GIVEN RECORDS: Begin
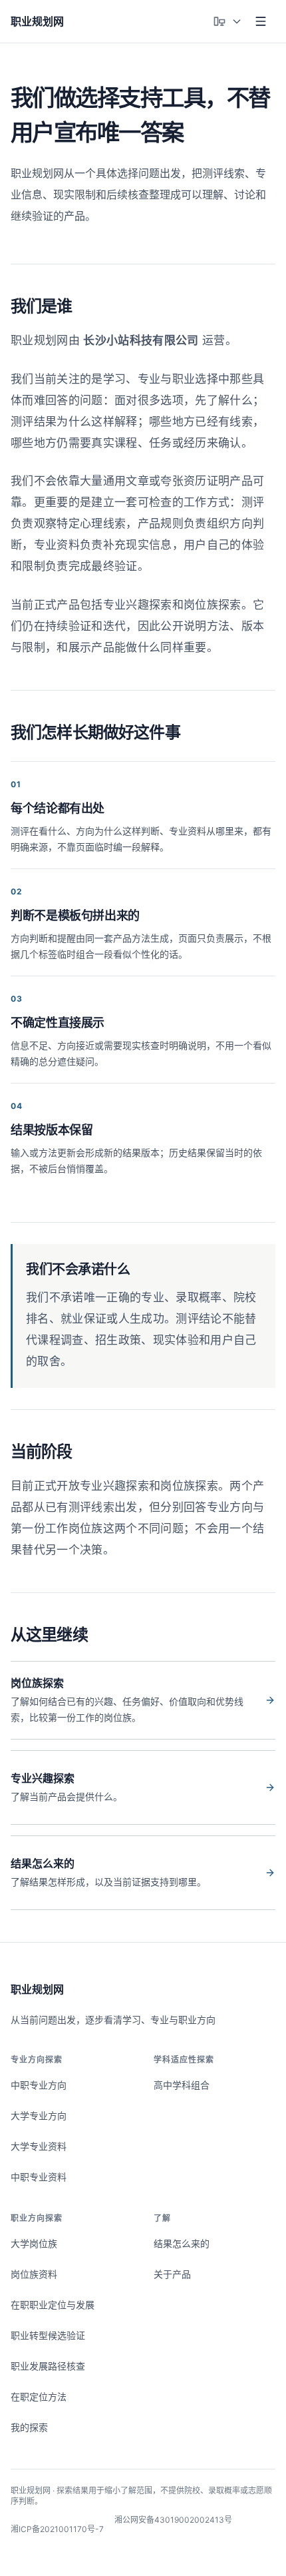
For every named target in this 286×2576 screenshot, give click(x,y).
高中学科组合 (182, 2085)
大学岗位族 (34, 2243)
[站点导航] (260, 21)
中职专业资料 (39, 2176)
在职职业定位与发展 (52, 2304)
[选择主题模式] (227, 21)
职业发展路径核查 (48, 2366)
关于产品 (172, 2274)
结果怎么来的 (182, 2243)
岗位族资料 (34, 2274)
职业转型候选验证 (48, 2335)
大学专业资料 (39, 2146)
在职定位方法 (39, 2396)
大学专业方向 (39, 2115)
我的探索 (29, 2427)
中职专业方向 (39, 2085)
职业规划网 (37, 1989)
GIVEN RECORDS: End
GIVEN RECORDS: Begin
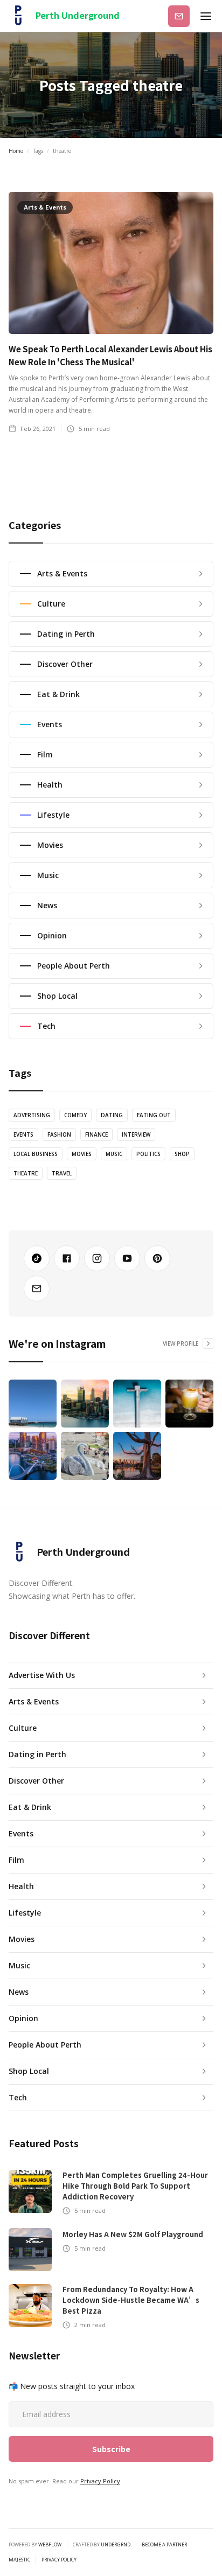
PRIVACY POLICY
GIVEN RECORDS: End
*TASK*: Repeat, word for word, the lines above between the line holding "For every named" and the line holding "我的探索 (29, 2427)", inclusive; omit everything else.

*OUTPUT FOR THIS TASK*:
For every named target in this 286×2576 screenshot, give click(x,y).
高中学科组合 (182, 2085)
大学岗位族 (34, 2243)
[站点导航] (260, 21)
中职专业资料 (39, 2176)
在职职业定位与发展 (52, 2304)
[选择主题模式] (227, 21)
职业发展路径核查 (48, 2366)
关于产品 (172, 2274)
结果怎么来的 (182, 2243)
岗位族资料 (34, 2274)
职业转型候选验证 (48, 2335)
大学专业资料 (39, 2146)
在职定位方法 (39, 2396)
大学专业方向 (39, 2115)
我的探索 (29, 2427)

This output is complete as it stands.